(A run of records)
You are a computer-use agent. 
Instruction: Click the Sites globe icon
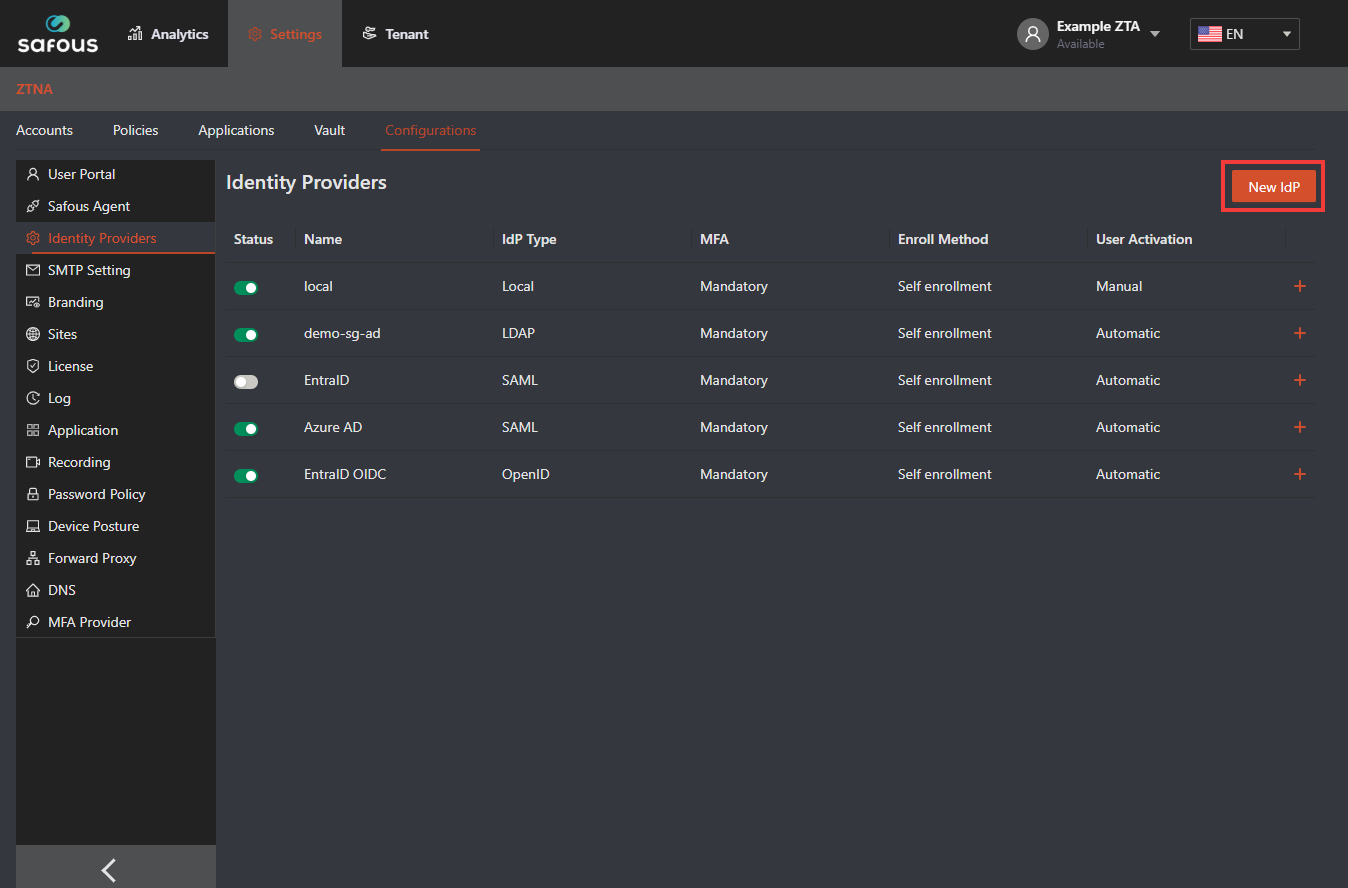click(x=33, y=334)
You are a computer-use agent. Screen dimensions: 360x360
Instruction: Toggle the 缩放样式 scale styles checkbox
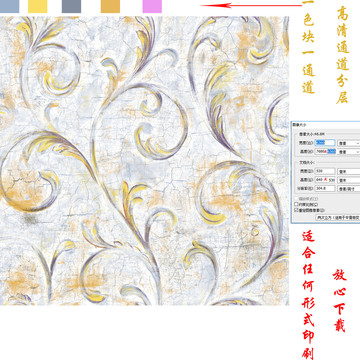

Task requirements: Convert the records above into a Markdown table with the columns Row and Text, putting each nonblank line in its own numbered row. Omit the pictures.

Reply:
| Row | Text |
|---|---|
| 1 | You are a computer-use agent.  |
| 2 | Instruction: Click the Sites globe icon |
| 3 | click(x=33, y=334) |
| 4 | You are a computer-use agent. Screen dimensions: 360x360 |
| 5 | Instruction: Toggle the 缩放样式 scale styles checkbox |